The CFD models employed here assumed a rigid wall. Changes in aortic area were estimated based on MR data acquired at the two imaging planes for each subject, and these varied between 6 and 20% at the aortic root and between 10 and 15% in the descending aorta. The rigid wall assumption is likely to over-estimate the magnitude of WSS in systole and under-estimate HFI in diastole when compared to fluid–structure interaction (FSI) model.5 The effect of aortic wall compliance should be assessed in future studies using FSI simulations. The assumption of Newtonian fluid may also affect the magnitude of WSS and mass transport related parameters in the wall.23

Conclusion

In summary, our detailed patient-specific analysis revealed that the overall flow patterns and average values of WSS in the aortas were comparable between patients following the composite valve-conduit implantation and normal subjects. Minor differences were found in helical flow structure and spatial distribution of WSS, with the post-operative patients showing slightly reduced helical flow index and higher non-uniformity in wall shear.
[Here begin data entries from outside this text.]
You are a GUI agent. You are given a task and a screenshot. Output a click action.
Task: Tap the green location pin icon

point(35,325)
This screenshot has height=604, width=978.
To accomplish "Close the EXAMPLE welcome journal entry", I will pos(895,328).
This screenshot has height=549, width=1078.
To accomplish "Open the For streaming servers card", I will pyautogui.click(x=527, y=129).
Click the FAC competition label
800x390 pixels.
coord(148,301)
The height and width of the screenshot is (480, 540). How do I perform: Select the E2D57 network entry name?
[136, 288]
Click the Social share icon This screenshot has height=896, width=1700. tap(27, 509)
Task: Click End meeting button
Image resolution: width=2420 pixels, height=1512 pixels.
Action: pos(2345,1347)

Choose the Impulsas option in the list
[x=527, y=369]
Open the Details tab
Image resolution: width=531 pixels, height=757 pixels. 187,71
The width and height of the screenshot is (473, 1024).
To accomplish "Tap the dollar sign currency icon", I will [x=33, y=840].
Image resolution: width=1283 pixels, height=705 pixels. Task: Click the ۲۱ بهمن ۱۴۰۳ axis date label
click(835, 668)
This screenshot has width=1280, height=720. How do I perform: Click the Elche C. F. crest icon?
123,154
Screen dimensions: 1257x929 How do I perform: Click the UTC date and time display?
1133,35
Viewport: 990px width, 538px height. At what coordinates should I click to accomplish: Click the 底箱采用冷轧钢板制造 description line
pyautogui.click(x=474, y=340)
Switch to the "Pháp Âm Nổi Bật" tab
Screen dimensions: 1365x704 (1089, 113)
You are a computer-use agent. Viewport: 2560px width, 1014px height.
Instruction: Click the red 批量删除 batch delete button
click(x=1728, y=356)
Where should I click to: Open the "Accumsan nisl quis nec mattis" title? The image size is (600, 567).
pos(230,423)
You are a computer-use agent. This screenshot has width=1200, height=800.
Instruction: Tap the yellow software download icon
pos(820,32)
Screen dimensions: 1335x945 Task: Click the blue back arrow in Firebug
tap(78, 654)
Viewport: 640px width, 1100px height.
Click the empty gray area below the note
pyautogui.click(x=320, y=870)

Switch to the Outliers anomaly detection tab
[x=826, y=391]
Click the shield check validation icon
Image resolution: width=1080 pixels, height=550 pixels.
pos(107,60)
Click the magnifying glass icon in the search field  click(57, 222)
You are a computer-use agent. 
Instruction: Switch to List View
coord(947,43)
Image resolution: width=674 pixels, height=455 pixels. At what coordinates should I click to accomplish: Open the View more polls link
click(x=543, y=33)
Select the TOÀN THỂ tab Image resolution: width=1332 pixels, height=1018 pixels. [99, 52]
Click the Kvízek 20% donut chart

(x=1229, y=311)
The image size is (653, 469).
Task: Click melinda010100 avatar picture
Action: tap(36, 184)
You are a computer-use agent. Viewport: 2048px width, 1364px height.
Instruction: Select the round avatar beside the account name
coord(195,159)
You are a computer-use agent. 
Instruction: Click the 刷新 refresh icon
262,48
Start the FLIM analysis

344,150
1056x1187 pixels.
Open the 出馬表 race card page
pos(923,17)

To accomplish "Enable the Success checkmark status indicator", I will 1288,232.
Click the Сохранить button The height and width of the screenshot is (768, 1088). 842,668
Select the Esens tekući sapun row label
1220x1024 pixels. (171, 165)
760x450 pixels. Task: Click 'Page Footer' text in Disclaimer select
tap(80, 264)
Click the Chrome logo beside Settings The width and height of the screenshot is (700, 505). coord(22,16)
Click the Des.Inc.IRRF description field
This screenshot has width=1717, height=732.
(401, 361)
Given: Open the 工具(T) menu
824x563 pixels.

Different hemodynamic conditions were also noted among the patients, which were largely due to the geometric configuration of the conduit in the ascending aorta. The length and curvature of the conduit are believed to be key factors in determining post-operative aortic flow, and the overall performance of the root replacement procedure is likely to benefit from introducing a natural curvature in the conduit, but more studies are needed to confirm this hypothesis.